Sin poder evitarlo, el murciélago sonrió con cierta sorna, dejando que su lado racional hablara más alto que el resto.
Por supuesto que no habían podido ser ellos.
Cedric, pese a su innegable habilidad con las Artes Oscuras, no tenía los conocimientos suficientes como para cometer un acto semejante; Susan y Ron eran demasiado ineptos como para tan siquiera plantearse la posibilidad de tacharles como culpables; Harry, pese a no ser santo de su devoción, jamás hubiera caído en la tentación de realizar una acción de ese calibre, y Hermione... ella era demasiado bondadosa como para dudar de sus acciones. Ella jamás podría haber cometido un acto tan atroz.
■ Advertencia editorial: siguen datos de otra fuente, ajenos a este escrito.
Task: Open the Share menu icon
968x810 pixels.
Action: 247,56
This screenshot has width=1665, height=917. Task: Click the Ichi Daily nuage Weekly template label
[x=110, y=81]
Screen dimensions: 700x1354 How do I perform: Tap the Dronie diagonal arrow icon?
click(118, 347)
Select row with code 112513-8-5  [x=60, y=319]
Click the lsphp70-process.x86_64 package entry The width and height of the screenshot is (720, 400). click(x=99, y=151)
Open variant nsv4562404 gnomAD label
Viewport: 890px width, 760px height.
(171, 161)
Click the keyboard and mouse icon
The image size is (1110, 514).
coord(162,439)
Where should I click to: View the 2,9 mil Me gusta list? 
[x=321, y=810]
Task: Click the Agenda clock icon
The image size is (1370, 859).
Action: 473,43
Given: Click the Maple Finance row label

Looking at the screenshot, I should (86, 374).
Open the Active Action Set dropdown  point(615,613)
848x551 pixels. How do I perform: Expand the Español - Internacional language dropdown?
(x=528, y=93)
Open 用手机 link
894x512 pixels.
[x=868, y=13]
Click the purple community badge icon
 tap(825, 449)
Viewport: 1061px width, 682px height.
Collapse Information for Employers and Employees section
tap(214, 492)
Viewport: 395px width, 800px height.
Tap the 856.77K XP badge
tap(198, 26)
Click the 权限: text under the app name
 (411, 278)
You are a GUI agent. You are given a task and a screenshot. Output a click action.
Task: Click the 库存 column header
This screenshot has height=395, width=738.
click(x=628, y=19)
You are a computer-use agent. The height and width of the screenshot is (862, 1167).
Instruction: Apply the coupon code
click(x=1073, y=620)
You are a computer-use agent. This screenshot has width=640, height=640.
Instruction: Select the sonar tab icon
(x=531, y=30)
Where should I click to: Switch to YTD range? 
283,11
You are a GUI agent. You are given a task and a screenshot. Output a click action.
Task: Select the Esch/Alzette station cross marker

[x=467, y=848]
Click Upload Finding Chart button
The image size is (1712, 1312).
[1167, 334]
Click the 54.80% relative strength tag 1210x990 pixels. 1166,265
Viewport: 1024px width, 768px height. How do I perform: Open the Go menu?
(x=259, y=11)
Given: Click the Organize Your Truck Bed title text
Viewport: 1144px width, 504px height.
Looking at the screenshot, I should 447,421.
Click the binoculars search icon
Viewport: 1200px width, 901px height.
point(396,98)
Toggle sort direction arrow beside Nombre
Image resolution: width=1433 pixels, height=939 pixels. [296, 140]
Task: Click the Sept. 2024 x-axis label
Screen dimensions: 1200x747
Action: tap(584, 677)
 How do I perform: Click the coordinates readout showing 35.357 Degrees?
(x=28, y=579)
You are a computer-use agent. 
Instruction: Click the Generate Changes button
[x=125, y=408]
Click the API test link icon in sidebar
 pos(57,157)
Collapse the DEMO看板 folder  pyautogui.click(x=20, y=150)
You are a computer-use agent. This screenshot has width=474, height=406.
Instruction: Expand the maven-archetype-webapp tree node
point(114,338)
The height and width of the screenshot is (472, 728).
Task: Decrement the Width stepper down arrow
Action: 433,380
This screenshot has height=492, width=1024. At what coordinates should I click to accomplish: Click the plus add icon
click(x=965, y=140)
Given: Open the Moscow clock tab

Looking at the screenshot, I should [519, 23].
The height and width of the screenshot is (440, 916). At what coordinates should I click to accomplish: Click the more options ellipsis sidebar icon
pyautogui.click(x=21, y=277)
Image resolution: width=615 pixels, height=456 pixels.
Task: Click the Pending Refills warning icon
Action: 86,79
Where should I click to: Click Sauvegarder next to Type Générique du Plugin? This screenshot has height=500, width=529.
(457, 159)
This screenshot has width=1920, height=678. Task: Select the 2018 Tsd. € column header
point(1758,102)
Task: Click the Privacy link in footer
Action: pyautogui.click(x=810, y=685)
Sin poder evitarlo, Snape rememoró la poderosa mirada que había compartido con su alumna antes de que ella marchara hacia su sala común, en la que ella le había sabido transmitir la inocencia que la caracterizaba.
¿Cómo podría dudar de esos ojos castaños?
Con desgana, el profesor apagó la luz de las mesitas de noche con un ligero movimiento de varita y restó tensado sobre su catre con los ojos abiertos, completamente convencido que aquella noche tampoco podría llegar a conciliar el sueño.